Execute SQL statements using hive or Impala to manipulate data stored in HBase

Source: Internet
Author: User

Execute SQL statements using hive or Impala to manipulate data stored in HBase

HiveImpalaHBase HiveQL大数据

    • Execute SQL statements using hive or Impala to manipulate data stored in HBase
      • 0. Abstract
      • First, the basic environment
      • Ii. data stored in HBase, using hive to execute SQL statements
        • Ⅰ, creating hive external tables
        • Ⅱ, reading from HBase
        • Ⅲ, write to HBase
      • Iii. data stored in HBase, using Impala to execute SQL statements
        • Ⅰ, reading from HBase
        • Ⅱ, write to HBase
      • Iv.
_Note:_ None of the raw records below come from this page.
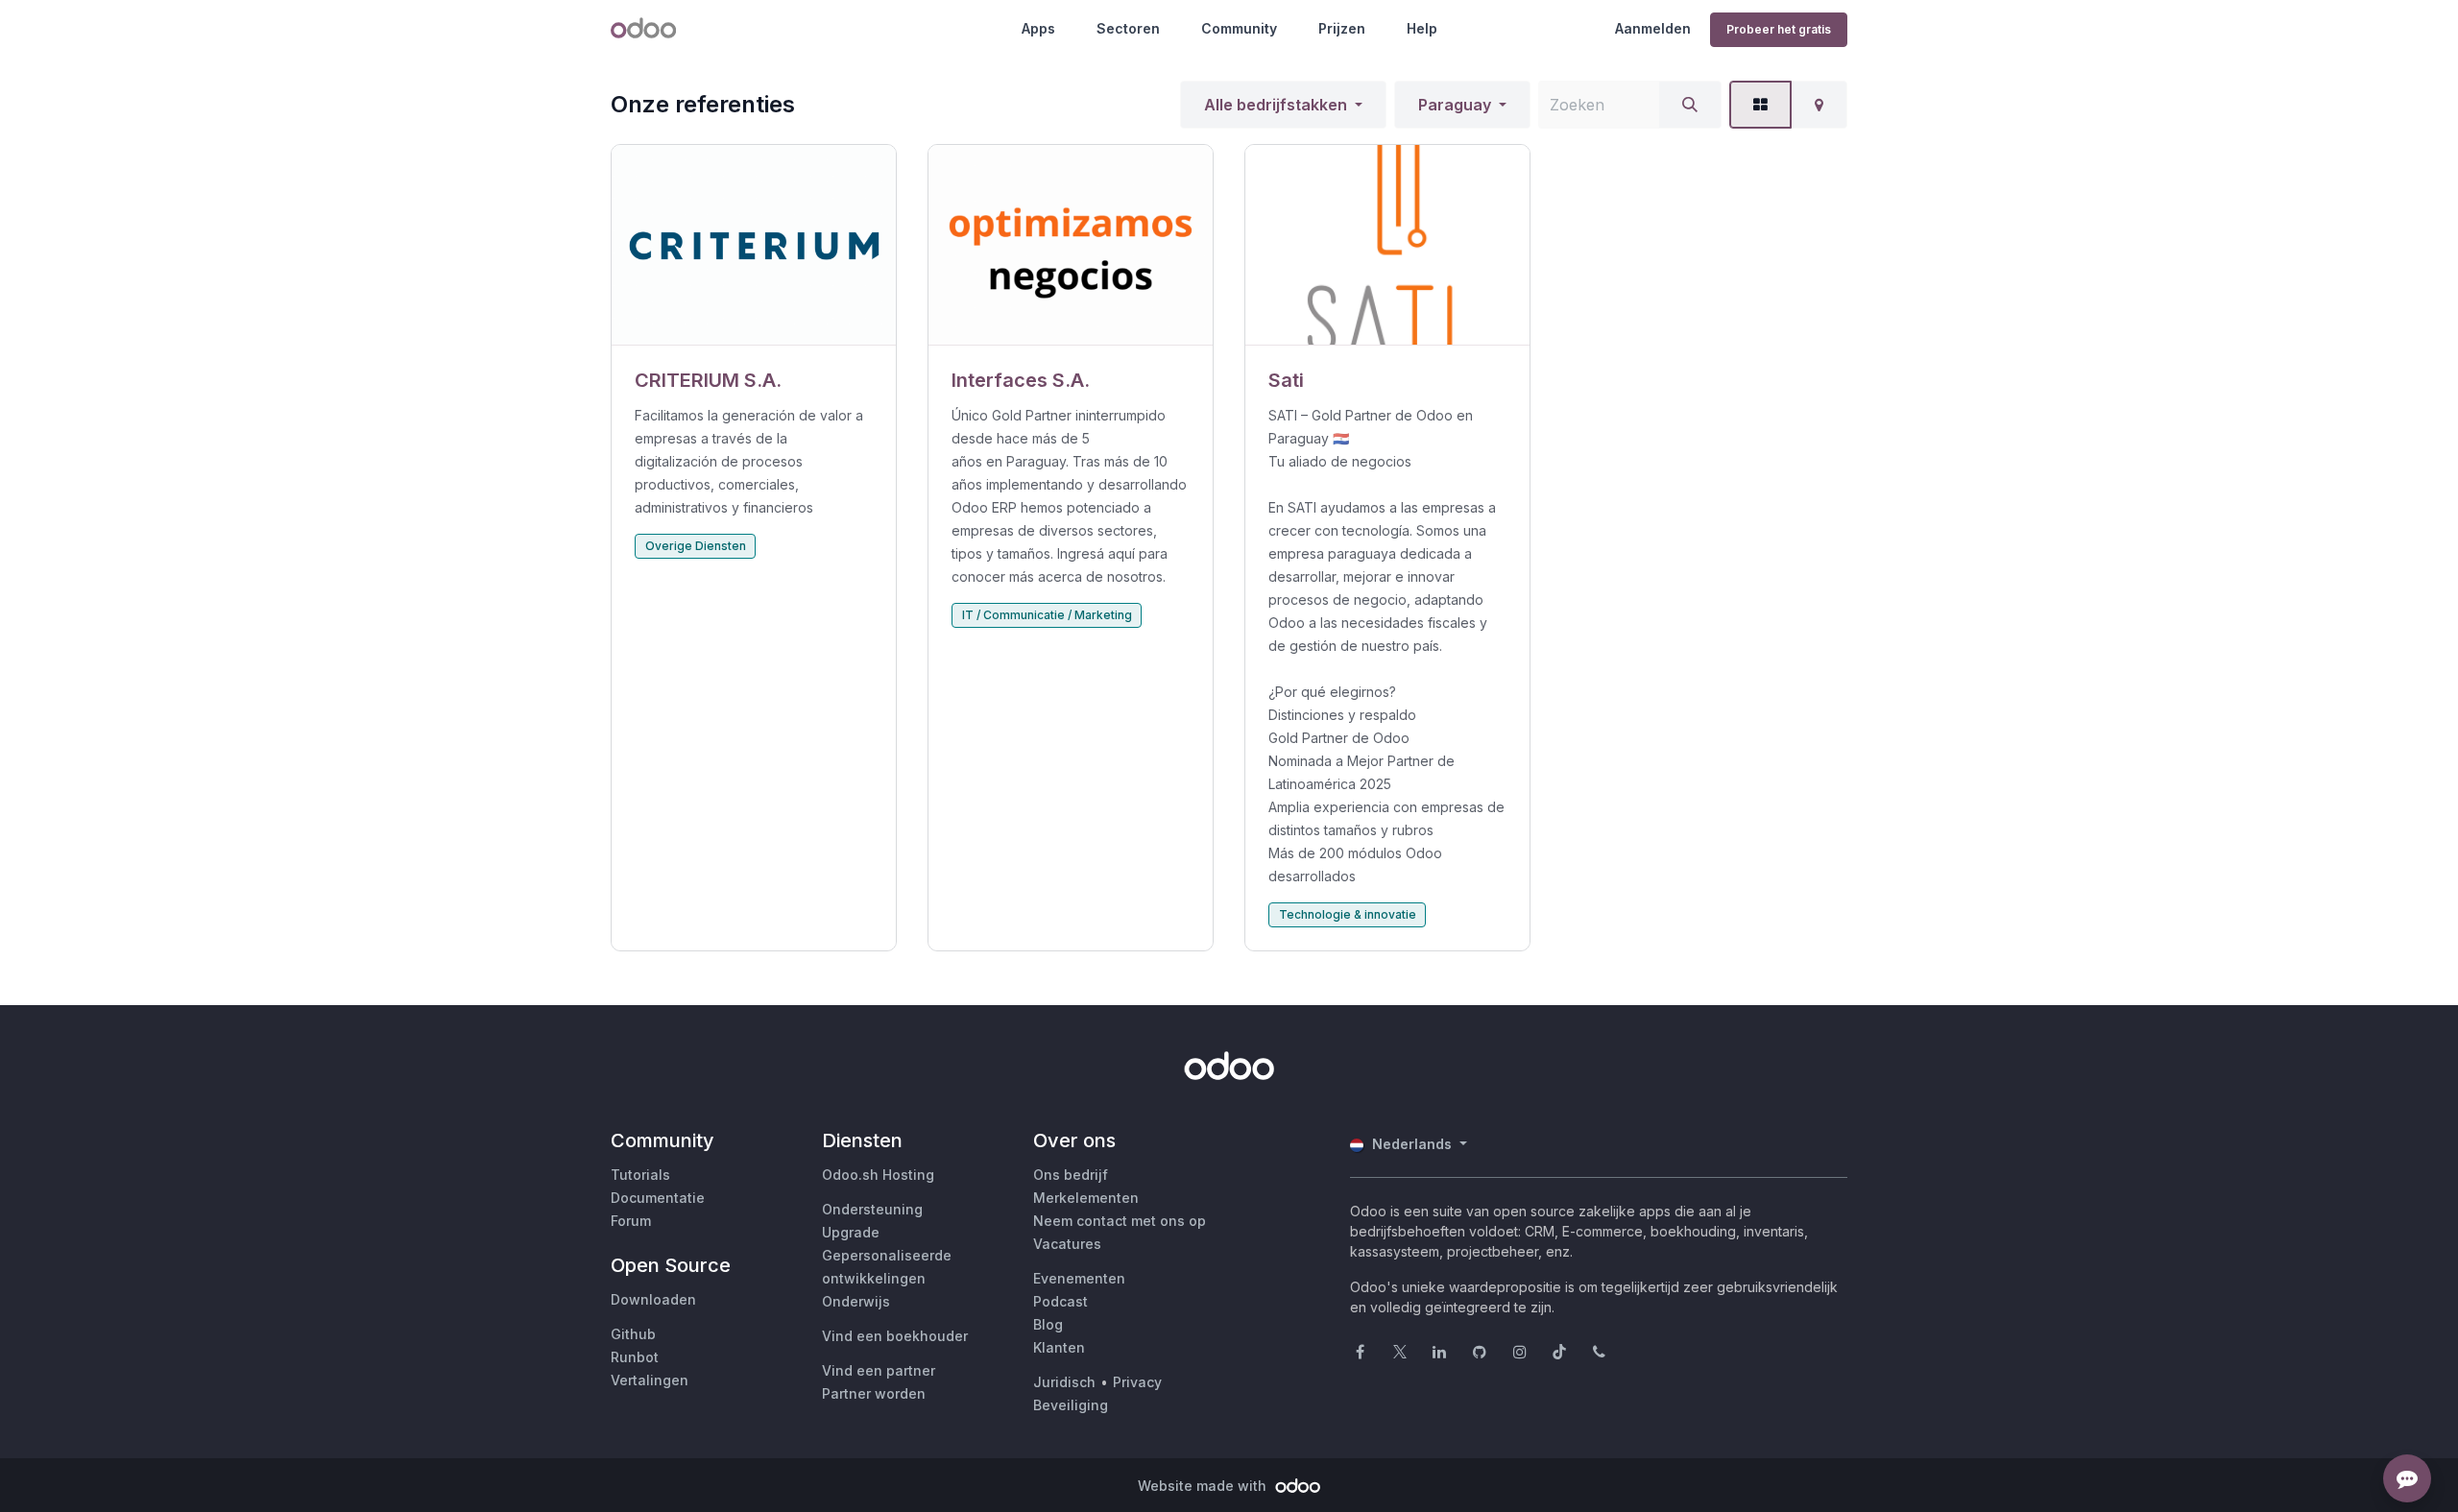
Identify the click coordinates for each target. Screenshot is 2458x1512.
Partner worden (874, 1393)
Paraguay (1454, 104)
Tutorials (640, 1174)
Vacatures (1067, 1244)
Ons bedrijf (1070, 1174)
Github (633, 1334)
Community (1239, 28)
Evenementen (1079, 1278)
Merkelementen (1086, 1197)
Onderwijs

Summary of the above

0. Abstract

Hive is a Hadoop-based data warehousing tool that maps structured data files into a single database table and provides simple SQL query functionality that translates SQL statements into MapReduce tasks.
HBase (Hadoop Database) is a highly reliable, high-performance, column-oriented, scalable, distributed storage system that can only fetch data through rowkey and cannot make SQL queries.
Therefore, if hive can fetch data from hbase and combine the SQL query function of hive, it can do more complicated SQL query operation.
Impala provides an interactive SQL for direct querying of data stored in HDFs, HBase. In addition to using the same unified storage platform as Hive, Impala also uses the same metadata, SQL syntax (Hive SQL), ODBC Driver and user interface (Hue beeswax). Impala also offers a familiar platform for batch or real-time queries and unified platforms.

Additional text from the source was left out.